─── Exercise materials

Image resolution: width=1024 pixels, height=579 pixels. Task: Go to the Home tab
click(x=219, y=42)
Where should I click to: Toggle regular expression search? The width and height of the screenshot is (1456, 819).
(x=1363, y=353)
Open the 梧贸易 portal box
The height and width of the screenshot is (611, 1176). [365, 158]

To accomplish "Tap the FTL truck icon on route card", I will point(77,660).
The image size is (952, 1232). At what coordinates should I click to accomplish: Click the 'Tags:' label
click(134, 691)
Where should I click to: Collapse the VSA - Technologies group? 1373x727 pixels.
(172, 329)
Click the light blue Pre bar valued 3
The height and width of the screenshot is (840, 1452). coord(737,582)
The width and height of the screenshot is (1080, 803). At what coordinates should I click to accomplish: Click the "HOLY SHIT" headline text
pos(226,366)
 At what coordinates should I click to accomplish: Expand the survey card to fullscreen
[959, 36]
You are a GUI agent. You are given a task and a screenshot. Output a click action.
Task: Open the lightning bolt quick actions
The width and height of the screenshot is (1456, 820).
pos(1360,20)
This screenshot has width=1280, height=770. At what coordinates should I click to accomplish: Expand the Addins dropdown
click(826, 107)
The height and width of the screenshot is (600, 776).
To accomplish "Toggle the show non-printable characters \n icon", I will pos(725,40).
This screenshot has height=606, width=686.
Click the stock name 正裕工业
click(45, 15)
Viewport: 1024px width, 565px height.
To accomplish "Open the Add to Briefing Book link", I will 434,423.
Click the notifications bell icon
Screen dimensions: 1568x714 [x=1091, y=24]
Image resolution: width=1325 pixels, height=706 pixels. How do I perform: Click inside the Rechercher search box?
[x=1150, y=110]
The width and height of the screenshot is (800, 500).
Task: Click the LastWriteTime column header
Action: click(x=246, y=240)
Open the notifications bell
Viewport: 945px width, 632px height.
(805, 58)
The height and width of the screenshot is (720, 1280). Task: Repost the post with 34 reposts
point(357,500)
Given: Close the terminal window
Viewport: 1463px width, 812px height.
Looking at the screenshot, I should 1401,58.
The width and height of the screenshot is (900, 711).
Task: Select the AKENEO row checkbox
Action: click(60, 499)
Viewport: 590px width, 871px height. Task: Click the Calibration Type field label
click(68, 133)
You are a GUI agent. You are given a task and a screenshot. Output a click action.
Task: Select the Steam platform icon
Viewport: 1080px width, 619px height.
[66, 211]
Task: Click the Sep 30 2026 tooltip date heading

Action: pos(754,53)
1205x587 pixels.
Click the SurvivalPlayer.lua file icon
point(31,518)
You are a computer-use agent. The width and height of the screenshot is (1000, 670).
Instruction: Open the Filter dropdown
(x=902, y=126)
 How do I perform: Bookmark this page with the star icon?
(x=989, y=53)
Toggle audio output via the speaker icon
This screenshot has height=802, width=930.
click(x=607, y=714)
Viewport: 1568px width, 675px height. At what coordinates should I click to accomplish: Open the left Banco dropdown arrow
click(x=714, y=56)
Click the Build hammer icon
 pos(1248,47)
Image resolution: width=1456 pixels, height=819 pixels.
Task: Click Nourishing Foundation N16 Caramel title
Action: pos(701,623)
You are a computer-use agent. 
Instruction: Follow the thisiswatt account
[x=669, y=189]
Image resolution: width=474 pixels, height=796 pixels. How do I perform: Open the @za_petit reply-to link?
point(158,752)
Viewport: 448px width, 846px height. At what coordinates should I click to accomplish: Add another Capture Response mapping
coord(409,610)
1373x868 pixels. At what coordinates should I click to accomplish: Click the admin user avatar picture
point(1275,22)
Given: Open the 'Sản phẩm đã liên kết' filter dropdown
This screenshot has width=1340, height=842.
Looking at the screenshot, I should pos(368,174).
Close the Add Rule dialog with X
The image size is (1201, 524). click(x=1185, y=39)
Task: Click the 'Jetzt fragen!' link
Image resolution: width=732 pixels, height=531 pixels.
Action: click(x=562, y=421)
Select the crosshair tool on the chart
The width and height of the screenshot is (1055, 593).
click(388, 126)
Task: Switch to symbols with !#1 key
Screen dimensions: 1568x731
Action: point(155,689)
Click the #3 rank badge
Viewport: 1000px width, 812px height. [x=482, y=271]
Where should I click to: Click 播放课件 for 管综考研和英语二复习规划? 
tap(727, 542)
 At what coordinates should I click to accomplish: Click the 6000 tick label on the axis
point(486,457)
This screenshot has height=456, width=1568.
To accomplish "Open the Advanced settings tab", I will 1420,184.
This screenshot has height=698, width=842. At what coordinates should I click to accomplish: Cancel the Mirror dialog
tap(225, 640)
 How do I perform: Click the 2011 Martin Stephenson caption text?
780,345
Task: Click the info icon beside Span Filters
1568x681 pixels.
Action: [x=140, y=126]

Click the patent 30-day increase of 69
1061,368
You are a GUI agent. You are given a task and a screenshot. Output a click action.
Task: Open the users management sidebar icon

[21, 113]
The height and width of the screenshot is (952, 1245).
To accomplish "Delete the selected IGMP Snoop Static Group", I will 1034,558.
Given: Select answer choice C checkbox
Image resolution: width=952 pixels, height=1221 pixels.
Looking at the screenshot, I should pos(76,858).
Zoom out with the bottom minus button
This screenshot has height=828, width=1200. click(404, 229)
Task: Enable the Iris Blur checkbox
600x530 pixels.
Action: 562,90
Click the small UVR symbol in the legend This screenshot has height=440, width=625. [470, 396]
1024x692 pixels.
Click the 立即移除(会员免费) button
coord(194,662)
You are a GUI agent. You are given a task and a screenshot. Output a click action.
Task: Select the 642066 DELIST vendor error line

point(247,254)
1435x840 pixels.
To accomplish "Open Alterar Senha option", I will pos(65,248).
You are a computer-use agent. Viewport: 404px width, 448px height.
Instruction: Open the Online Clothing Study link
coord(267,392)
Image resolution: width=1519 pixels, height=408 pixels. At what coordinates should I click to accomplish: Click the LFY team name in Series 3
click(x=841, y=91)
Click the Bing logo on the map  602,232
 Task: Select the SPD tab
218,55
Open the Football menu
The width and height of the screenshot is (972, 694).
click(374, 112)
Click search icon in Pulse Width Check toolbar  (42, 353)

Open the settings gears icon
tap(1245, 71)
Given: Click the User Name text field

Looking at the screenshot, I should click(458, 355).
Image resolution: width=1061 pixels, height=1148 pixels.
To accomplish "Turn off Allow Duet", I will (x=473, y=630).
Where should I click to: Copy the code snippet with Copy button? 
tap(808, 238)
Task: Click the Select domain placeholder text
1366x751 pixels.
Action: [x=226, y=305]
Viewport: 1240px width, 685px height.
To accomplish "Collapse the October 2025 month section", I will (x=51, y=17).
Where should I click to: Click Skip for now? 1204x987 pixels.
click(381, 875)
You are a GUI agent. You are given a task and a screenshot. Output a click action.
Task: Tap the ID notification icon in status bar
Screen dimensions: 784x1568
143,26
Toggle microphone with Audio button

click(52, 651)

──────

The lines above that hold "computer" are the result; show every one of them.

- Result for this exercise:
You are a computer-use agent. The width and height of the screenshot is (1000, 670).
You are a computer-use agent. 
You are a computer-use agent. Viewport: 404px width, 448px height.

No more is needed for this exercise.